Bacaan:
______________________________

Acara Buka Bersama dan Pergeseran Makna, Dari Reuni Teman Lama hingga Ajang Pamer

Buka bersama--
Menggelar ajang bukber pun bisa menimbulkan tekanan sosial tersendiri. Bagi sebagian orang, menyelenggarakan bukber bisa menjadi beban. Terutama jika lokasi dan biaya yang dibutuhkan cukup besar.
Selain itu, muncul juga perbedaan ekspektasi antara mereka yang ingin bukber sederhana dengan mereka yang lebih mengutamakan gengsi.
Dalam banyak kasus, diskusi mengenai tempat bukber bisa berlangsung lama. Karena adanya perbedaan preferensi antara memilih tempat yang nyaman dan terjangkau, atau yang lebih Instagrammable dan eksklusif.
Sebenarnya, bukber adalah tentang kebersamaan dan kebahagiaan sederhana dalam berbagi makanan dan cerita. Namun, ketika esensi itu mulai bergeser menjadi ajang pamer dan tekanan sosial, muncul pertanyaan: Apakah bukber masih murni tentang silaturahmi atau justru telah berubah menjadi simbol status sosial?

______________________________

Tugas Latihan 1: Menurut teks tentang buka bersama, mengapa diskusi mengenai tempat bukber bisa berlangsung lama? Jelaskan dalam satu sampai tiga kalimat.
Tugas Latihan 2: Sebutkan semua sifat tempat bukber yang muncul sebagai pilihan preferensi dalam teks tentang buka bersama.
Tugas Latihan 3: Terjemahkan kalimat dari teks tentang buka bersama ini ke dalam bahasa Inggris: "Bagi sebagian orang, menyelenggarakan bukber bisa menjadi beban."
Data ini diambil dari sumber lain.

Data tentang penentuan letak target yang terlihat:

______________________________

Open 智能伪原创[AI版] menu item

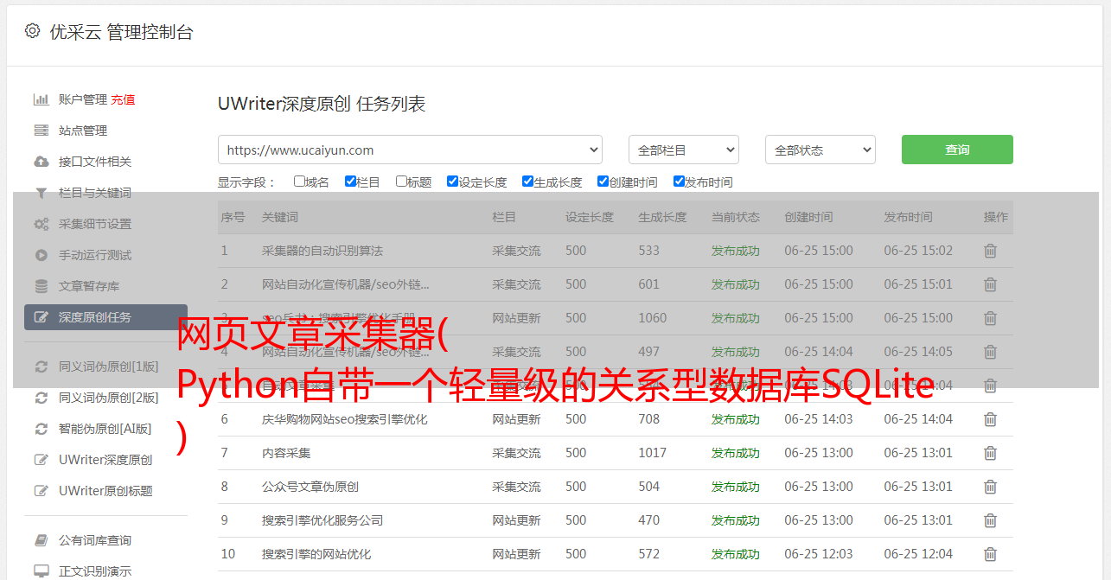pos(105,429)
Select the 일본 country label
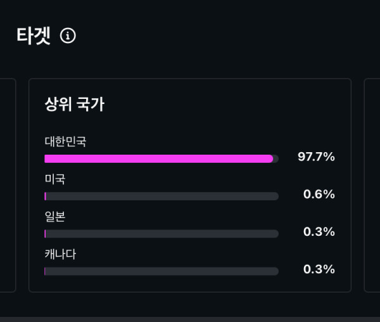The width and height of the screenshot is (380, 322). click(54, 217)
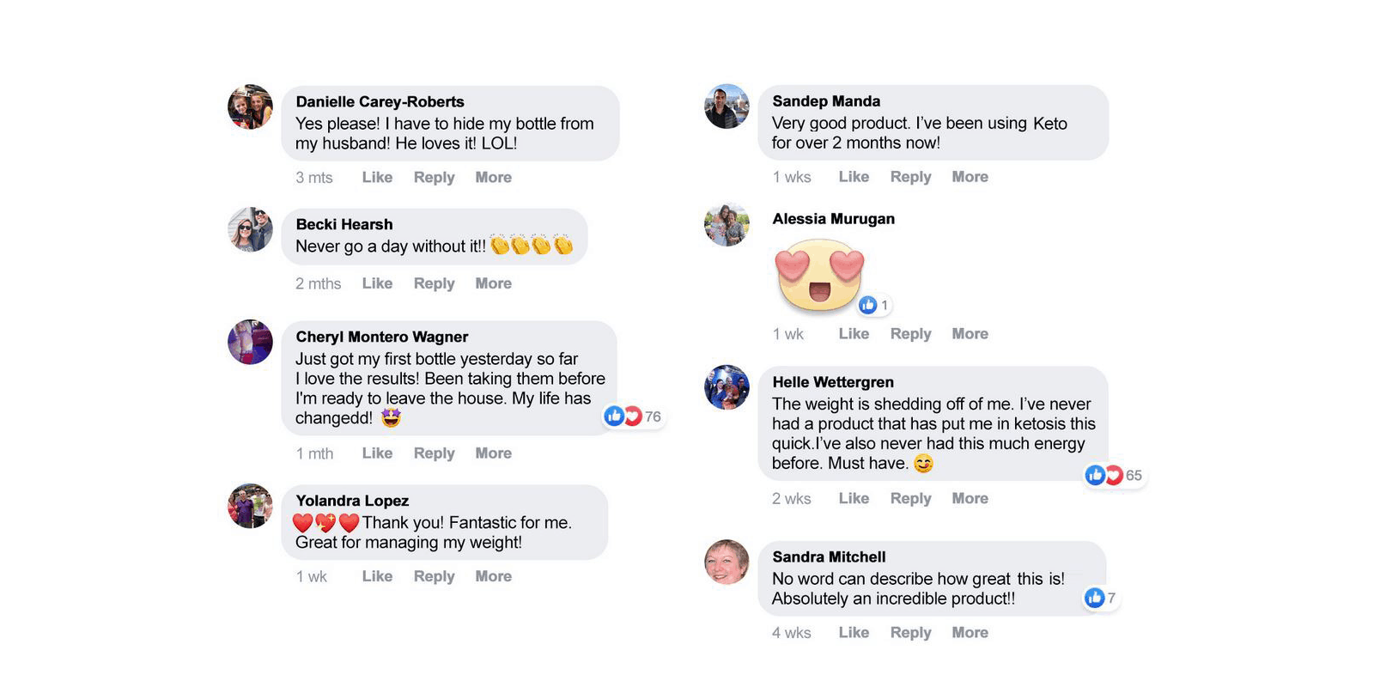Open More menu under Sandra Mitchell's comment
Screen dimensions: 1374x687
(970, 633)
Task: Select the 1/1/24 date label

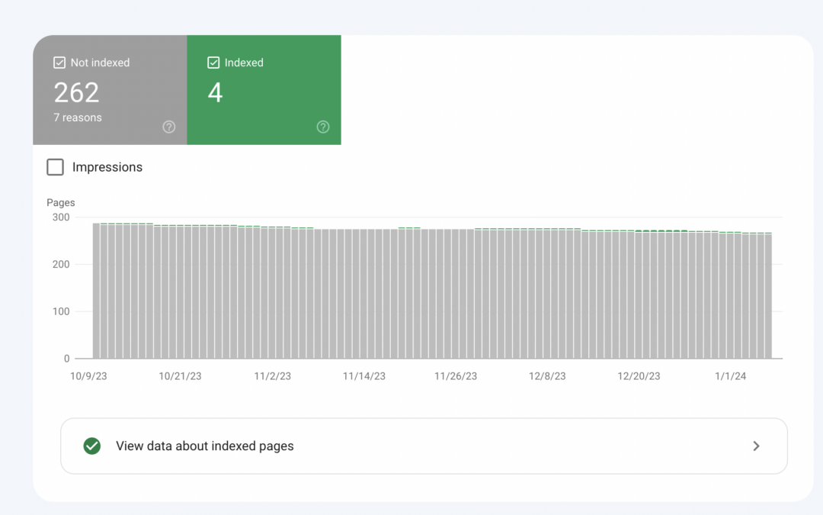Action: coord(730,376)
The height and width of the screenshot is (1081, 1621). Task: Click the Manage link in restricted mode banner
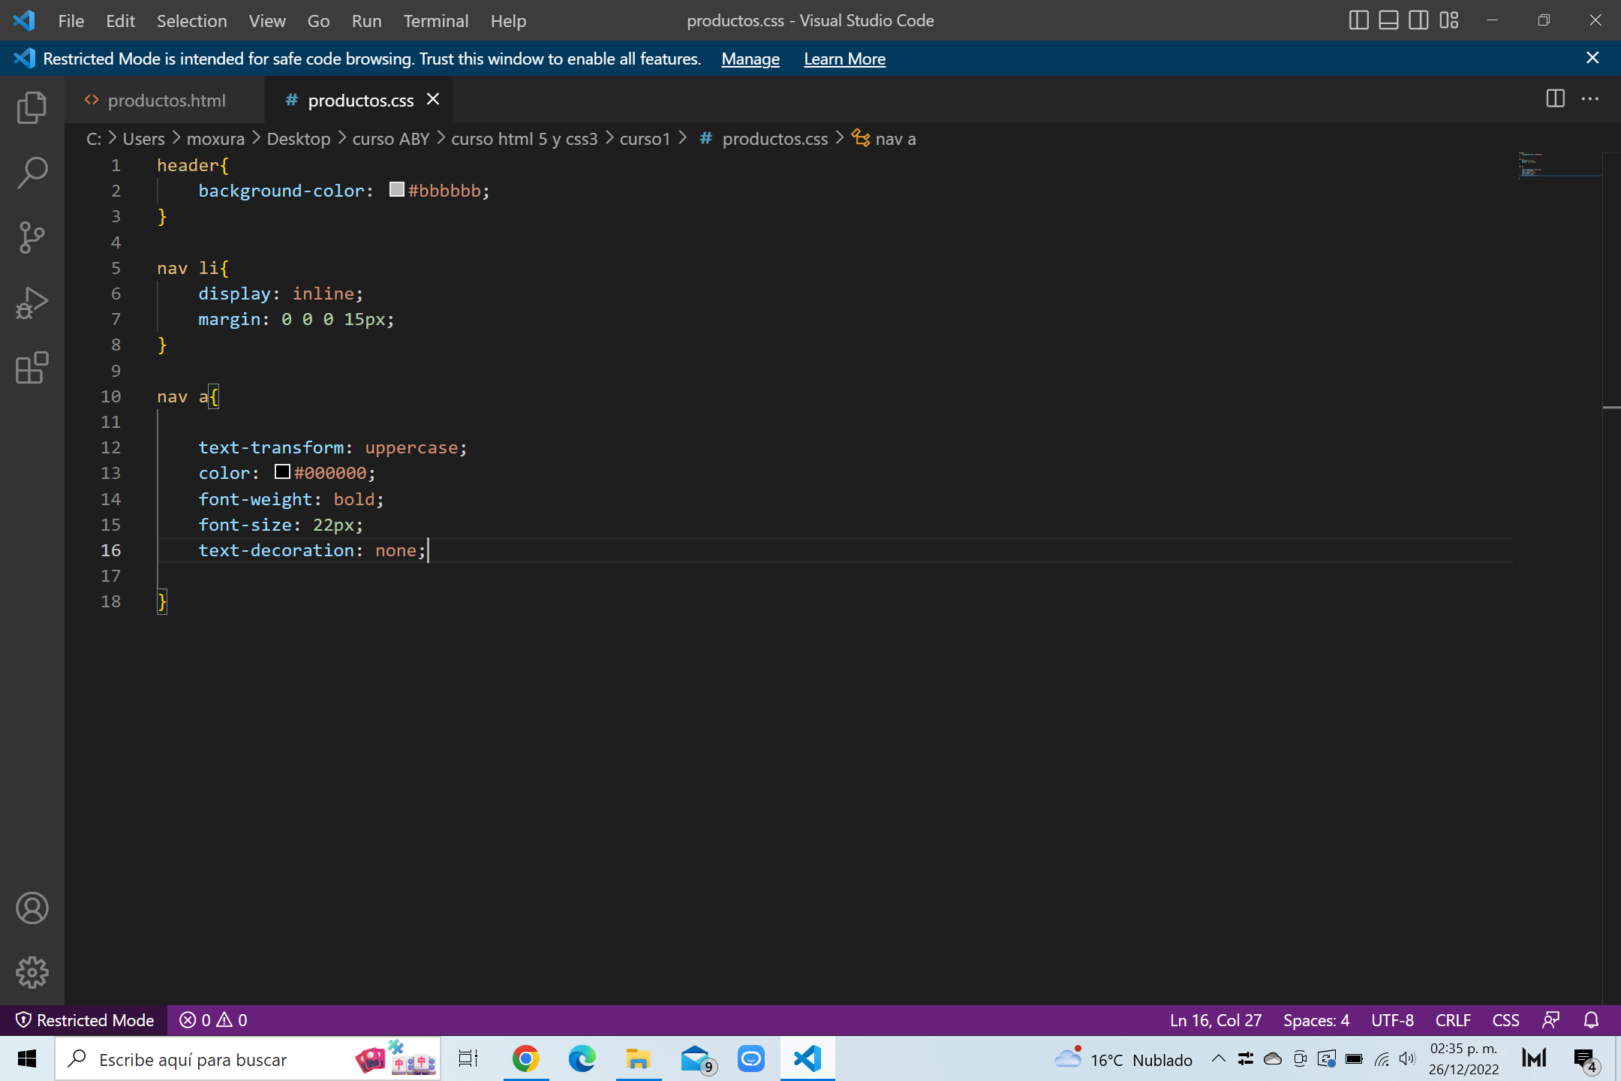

______________________________

Jawaban 1: Diskusi mengenai tempat bukber bisa berlangsung lama karena preferensi orang berbeda-beda. Ada yang memilih tempat yang nyaman dan terjangkau. Ada pula yang memilih tempat yang lebih Instagrammable dan eksklusif.

Jawaban 2: nyaman, terjangkau, Instagrammable, eksklusif

Jawaban 3: For some people, organizing a bukber can become a burden.